Kutipan Teks:
Sial bagi Budi, KPK menetapkan dirinya sebagai tersangka sehari sebelum dia menguikuti uji kepatutan dan kelayakan (fit and proper test) di DPR RI. Langkah ‘kontroversial’ KPK itu pun menuai badai dan memuncullkan Cicak vs Buaya jilid II.

Alih-alih menyeret Budi ke meja pengadilan, lembaga antirasuah itu bahkan sama sekali tak pernah berhasil menghadirkan Budi ke meja pemeriksaan penyidik KPK. Sejumlah pegawai KPK pun mengaku mendapat teror.

Kesialan KPK tidak berhenti. Budi mengajukan gugatan praperadilan penetapannya sebagai tersangka di Pengadilan Negeri Jakarta Selatan. Gugatan bekas Kapolda Bali itu dimenangkan hakim tunggal Sarpin Rizaldi. Padahal, saat itu, hukum di Indonesia tidak mengenal objek gugatan penetapan tersangka pada sidang praperadilan.

Gugatan tersebut dikabulkan lantaran Sarpin menilai menilai Budi saat ditetapkan sebagai tersangka bukanlah penyelenggara negara. Pasalnya bekas ajudan Megawati Sekarnoputri itu ditetapkan sebagai tersangka saat menjabat Kepala Biro Pembinaan Karir Deputi Sumber Daya Manusia Mabes Polri.

Cuplikan Data:
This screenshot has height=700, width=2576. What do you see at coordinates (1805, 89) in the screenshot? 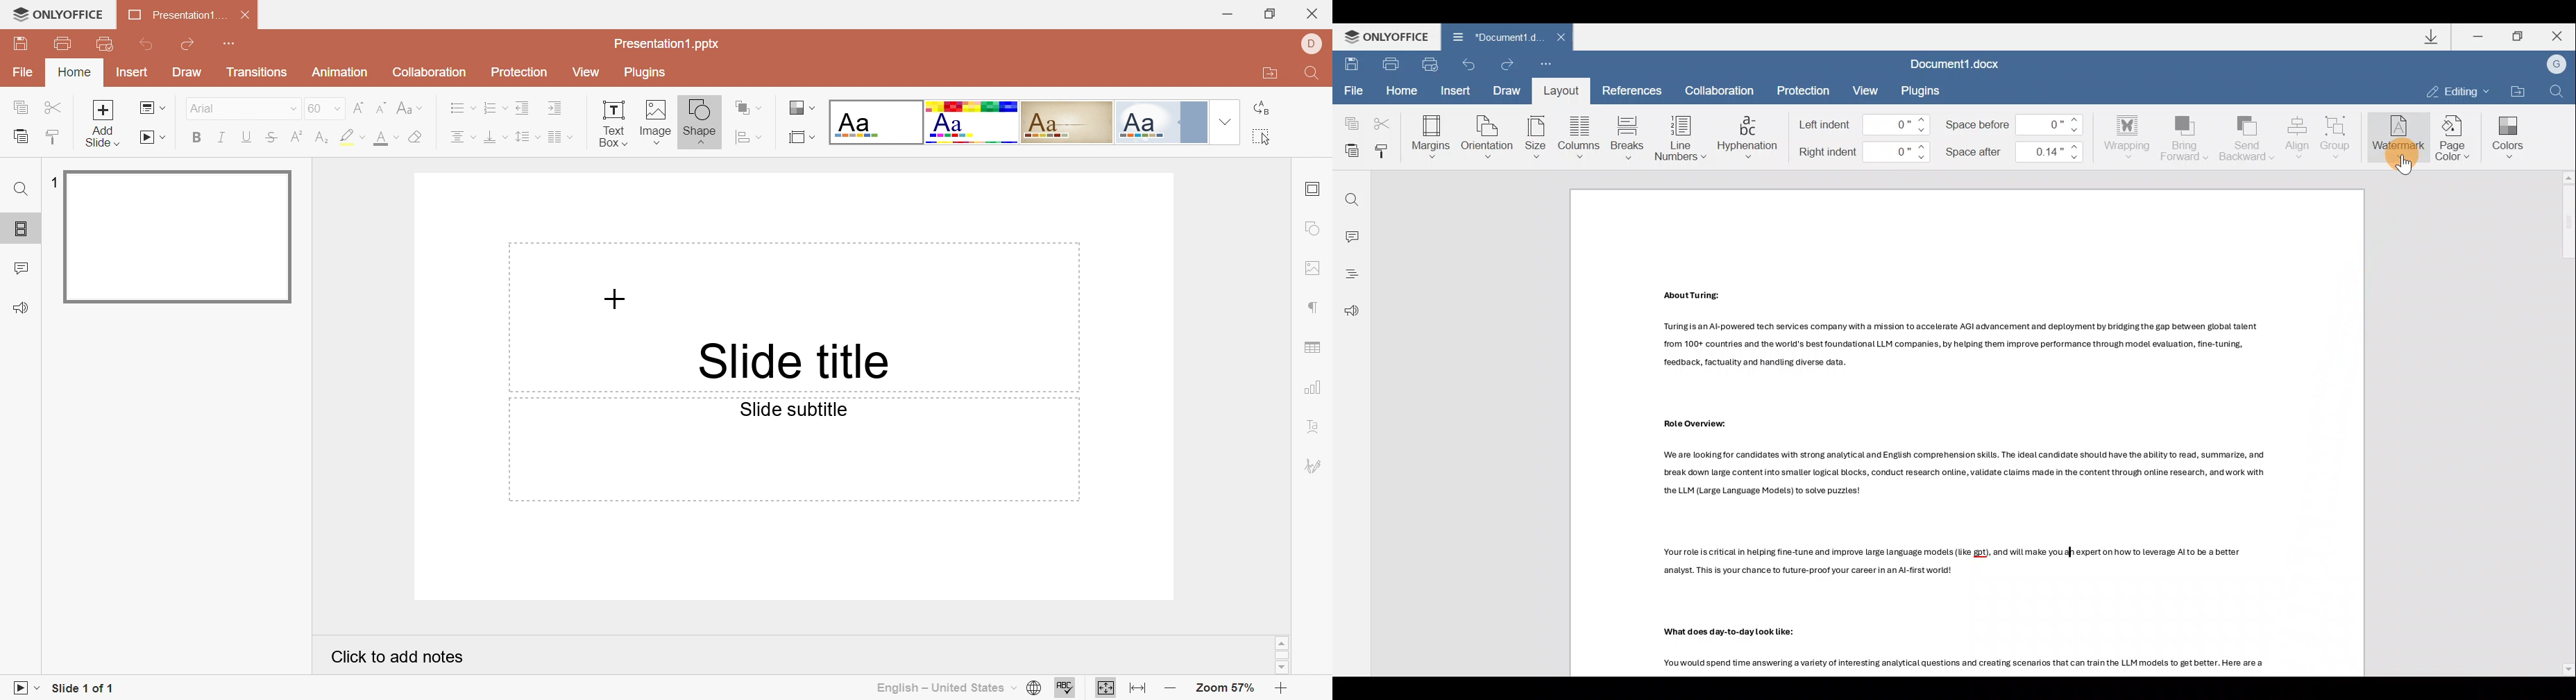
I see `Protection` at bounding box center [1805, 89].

Petunjuk Tugas: Lanjutkan teks tentang kasus Budi dan KPK, mulai tepat setelah kalimat terakhirnya. Baris-baris data di atas tidak perlu dipakai.

Hasil Tugas:
Putusan tersebut merupakan pukulan telak bagi KPK. Itu adalah kali pertama selama satu dekade KPK berdiri penetapan tersangkanya dianulir pengadilan. Lebih berat lagi, KPK tidak diberi izin mengeluarkan Surat Perintah Penghentian Penyidikan (SP3).

Untuk mengakalinya, KPK kemudian melimpahkan kasus tersebut ke Kejaksaan Agung dengan dalih koordinasi supervisi. Pelimpahan tersebut dilakukan pada 2 Maret 2015. “KPK tidak mungkin menghentikan penyidikannya.

KPK akan menyerahkan penanganan perkara Budi Gunawan kepada kejaksaan agung. KPK akan menyerahkan berkas-berkas hasil penelidilkan dan penyidikan kepada kejaksaan agung,” ujar Jaksa Agung HM Prasetyo saat memberikan keterangan pers di KPK, Jakarta, Senin (2/3/2015).

Prasetyo mengatakan tidak ada jalan lain yang bisa ditempuh selain pelimpahan kasus lantaran putusan pengadilan sifatnya final dan mengikat. Selanjutnya, lanjut dia, pihaknya akan melakukan kajian terhadap pelimpahan kasus tersebut.

Penetapan Budi Gunawan sendiri menimbulkan efek luar biasa terhadap KPK. Pada 23 Januari 2015, aparat Badan Reserse dan Kriminal Mabes Polri menangkap Wakil Ketua KPK Bambang Widjojanto. Bambang ditangkap saat hari masih pagi sekitar pukul 07.30 WIB di Depok.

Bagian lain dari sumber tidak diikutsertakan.